Big Data is not all about Hadoop

Punchcard Photo credit Jan Andersen
Photo credit Jan Andersen

Big Data is not Hadoop, and Hadoop is not Big Data.

A lot of people are surprised that somehow Big Data adoption is growing while Hadoop is struggling. There is some speculation as to why and I have a much more pragmatic explanation: Hadoop is not SQL.

Not all developers are created equal. Not all developers can pick up new skills – and enjoy doing so. The vast majority of enterprise developers are business analysts who know how to configure business software like Salesforce or SAP. Many know SQL, also effectively a well established business language. Some may also know a programming language or two among the likes of Java, JavaScript, C# or even Python but that is not their primary job function or even interest. The mere concept of Map-Reduce might as well be a foreign language to this group of people.

Most IT departments don’t understand the implications of adopting distributed storage tools like Hadoop or Cassandra.
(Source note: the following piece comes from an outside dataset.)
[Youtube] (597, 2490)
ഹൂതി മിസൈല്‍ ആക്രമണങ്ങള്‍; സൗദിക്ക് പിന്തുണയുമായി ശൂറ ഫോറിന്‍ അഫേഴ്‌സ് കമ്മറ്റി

Expansion and scalability happens by adding new nodes, thus increasing IT maintenance costs. The reality is that vast majority of businesses do not need Hadoop. Dramatic improvements in storage technology, especially SSDs, declining costs of multi-core servers, and seamless support for replicas offered by environments like AWS mean that traditional well established data processing and reporting systems (i.e. SQL) can actually be better at “Big Data” than Hadoop.